UNITED STATES
SECURITIES AND EXCHANGE COMMISSION
Washington, D.C. 20549
FORM 8-K
CURRENT REPORT
Pursuant to section 13 or 15(d) of the Securities Exchange Act of 1934
Date of Report (Date of earliest event reported): October 13, 2005
FTS GROUP, INC.
(Exact name of registrant as specified in its charter)
Nevada | 000-24829 | 84-1416864 |
(State or other jurisdiction incorporation) | (Commission File Number) | (IRS Employer of Identification No.) |
7610 West Hillsborough Ave., Tampa, Florida 33615
(Address of principal executive offices) (Zip Code)
(215) 688-2355
(Registrant's telephone number)
Check the appropriate box below if the Form 8-K filing is intended to simultaneously satisfy the filing obligation of the registrant under any of the following provisions (see General Instruction A.2. below):
[ ] Written communications pursuant to Rule 425 under the Securities Act (17 CFR 230.425)

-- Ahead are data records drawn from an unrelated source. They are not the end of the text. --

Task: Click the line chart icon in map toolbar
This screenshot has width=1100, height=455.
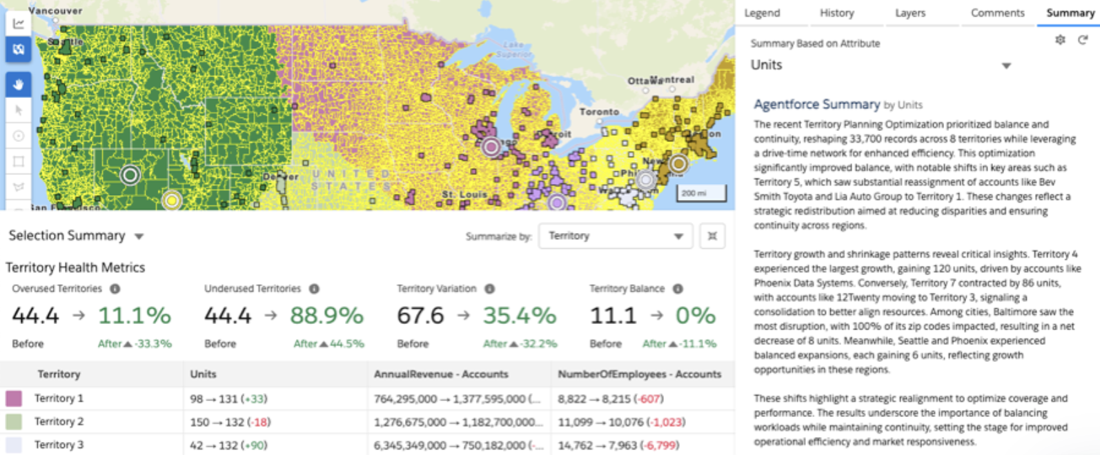Action: click(x=19, y=23)
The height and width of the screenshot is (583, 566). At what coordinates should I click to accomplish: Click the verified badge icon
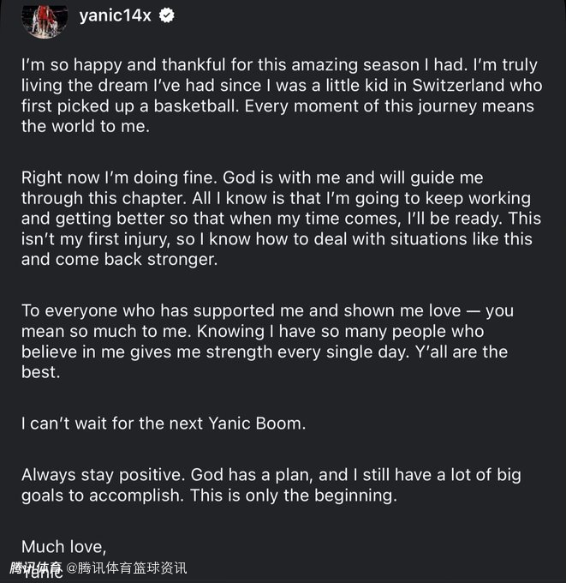pyautogui.click(x=167, y=15)
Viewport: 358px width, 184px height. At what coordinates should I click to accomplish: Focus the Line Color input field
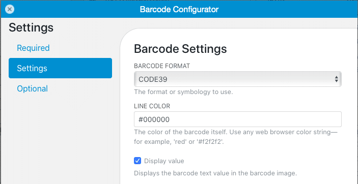[238, 119]
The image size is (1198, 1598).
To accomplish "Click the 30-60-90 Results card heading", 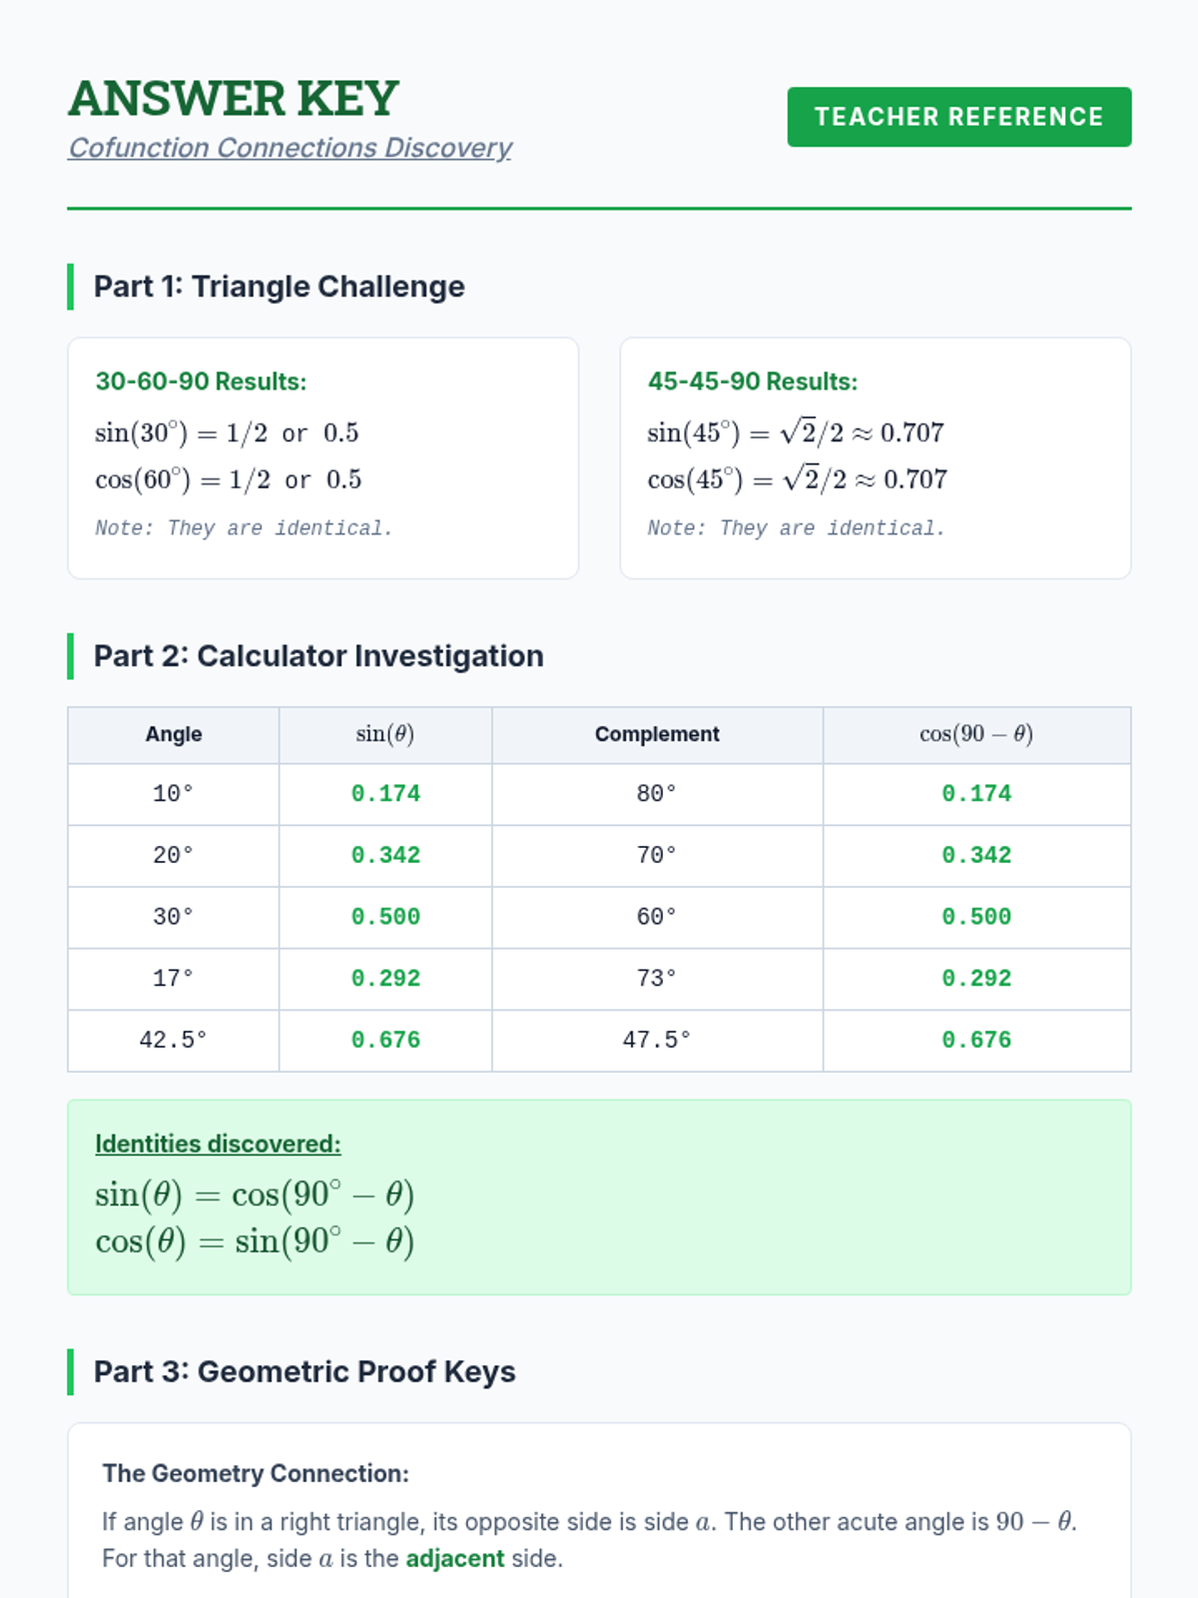I will pos(201,382).
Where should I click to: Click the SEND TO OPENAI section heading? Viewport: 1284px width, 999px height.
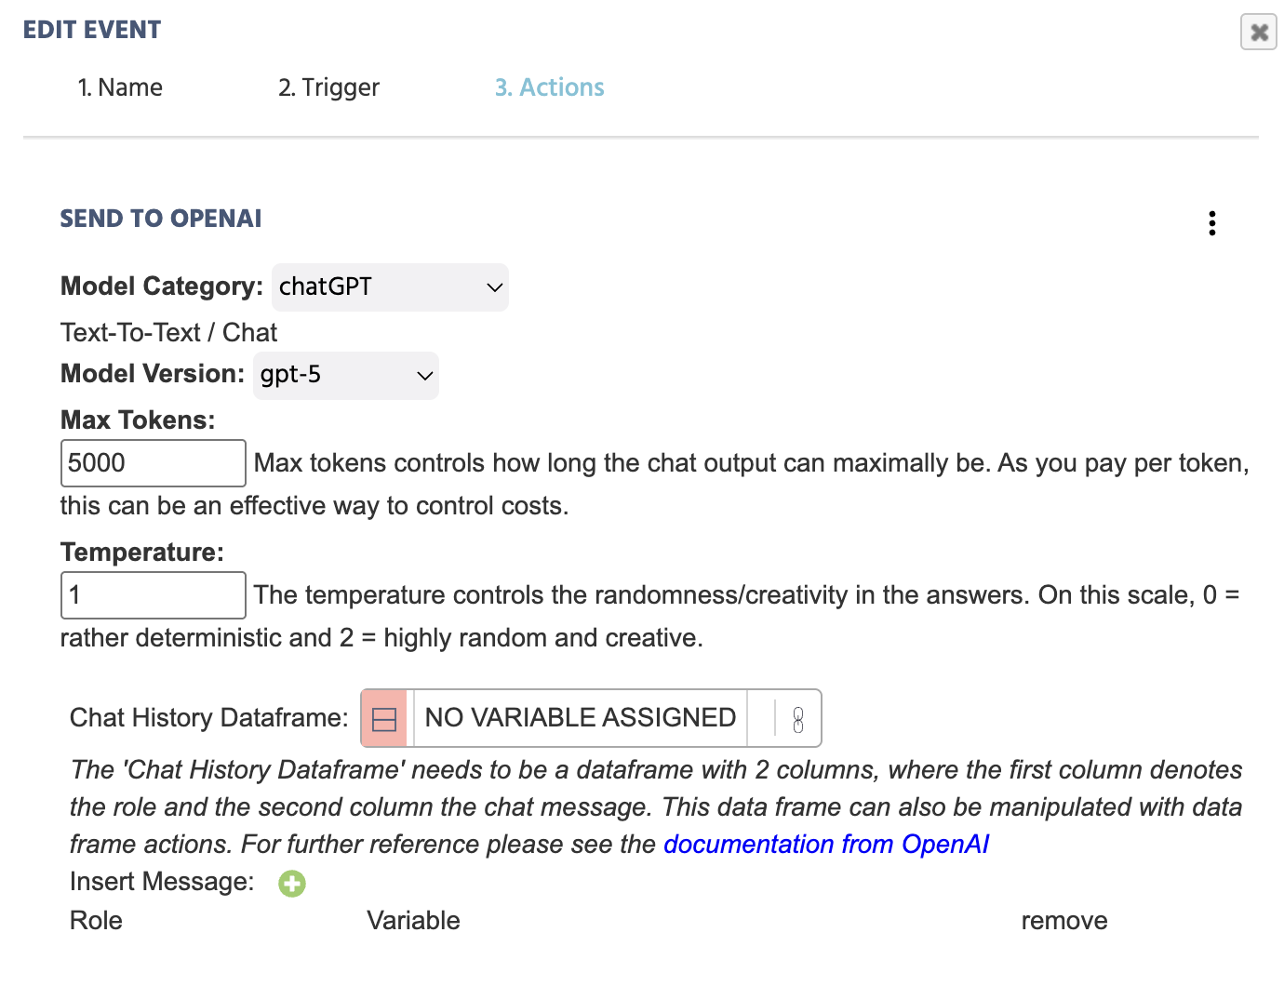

[ ] Soliciting material pursuant to Rule 14a-12 under the Exchange Act (17 CFR 240.14a-12)
[ ] Pre-commencement communications pursuant to Rule 14d-2(b) under the Exchange Act (17 CFR 240.14d-2(b))
[ ] Pre-commencement communications pursuant to Rule 13e-4(c) under the Exchange Act (17 CFR 240.13e-4(c))
ITEM 4.01 CHANGES IN REGISTRANT'S CERTIFYING ACCOUNTANT
On October 13, 2005, our Board of Directors dismissed Withum, Smith and Brown as our principal accountant. The Board had appointed Withum, Smith and Brown in October 2004. Withum, Smith and Brown audited our financial statements for the fiscal year ending December 31, 2004.
On October 14, 2005, the Board of Directors appointed the firm R.E. Bassie & Co. to serve as our independent public accountants for the fiscal year ending December 31, 2005. The decision to change accountants was recommended and approved by the Board of Directors.
From October 2004 through the date hereof, there were no disagreements with Withum, Smith and Brown on any matter of accounting principles or practices, financial statement disclosure, or auditing scope or procedure which, if not resolved to Withum, Smith and Brown's satisfaction, would have caused them to make reference to the subject matter of such disagreements in connection with their report on our consolidated financial statements for such year.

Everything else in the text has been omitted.